(TASK ITEM)
Nothing but the lines from the one with "[Modefa on Twitter] (450, 1953)" through the end of the records below should be written out, and each must match word for word.

(EXERCISE MATERIALS)

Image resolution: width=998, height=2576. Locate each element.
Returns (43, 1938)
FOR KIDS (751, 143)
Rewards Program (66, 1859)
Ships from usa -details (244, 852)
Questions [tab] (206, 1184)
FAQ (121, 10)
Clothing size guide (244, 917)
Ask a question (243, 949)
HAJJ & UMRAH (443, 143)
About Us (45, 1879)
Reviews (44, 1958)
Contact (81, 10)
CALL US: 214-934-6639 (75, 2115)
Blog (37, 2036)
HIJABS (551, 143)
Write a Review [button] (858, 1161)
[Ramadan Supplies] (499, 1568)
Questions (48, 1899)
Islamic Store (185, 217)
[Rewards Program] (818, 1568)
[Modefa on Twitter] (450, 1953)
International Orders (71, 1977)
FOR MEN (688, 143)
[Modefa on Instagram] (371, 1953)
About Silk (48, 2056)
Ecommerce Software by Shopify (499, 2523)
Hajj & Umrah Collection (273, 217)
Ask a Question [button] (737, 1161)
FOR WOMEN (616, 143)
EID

(ANSWER FOR THIS EXERCISE)
[Modefa on Twitter] (450, 1953)
International Orders (71, 1977)
FOR MEN (688, 143)
[Modefa on Instagram] (371, 1953)
About Silk (48, 2056)
Ecommerce Software by Shopify (499, 2523)
Hajj & Umrah Collection (273, 217)
Ask a Question [button] (737, 1161)
FOR WOMEN (616, 143)
EID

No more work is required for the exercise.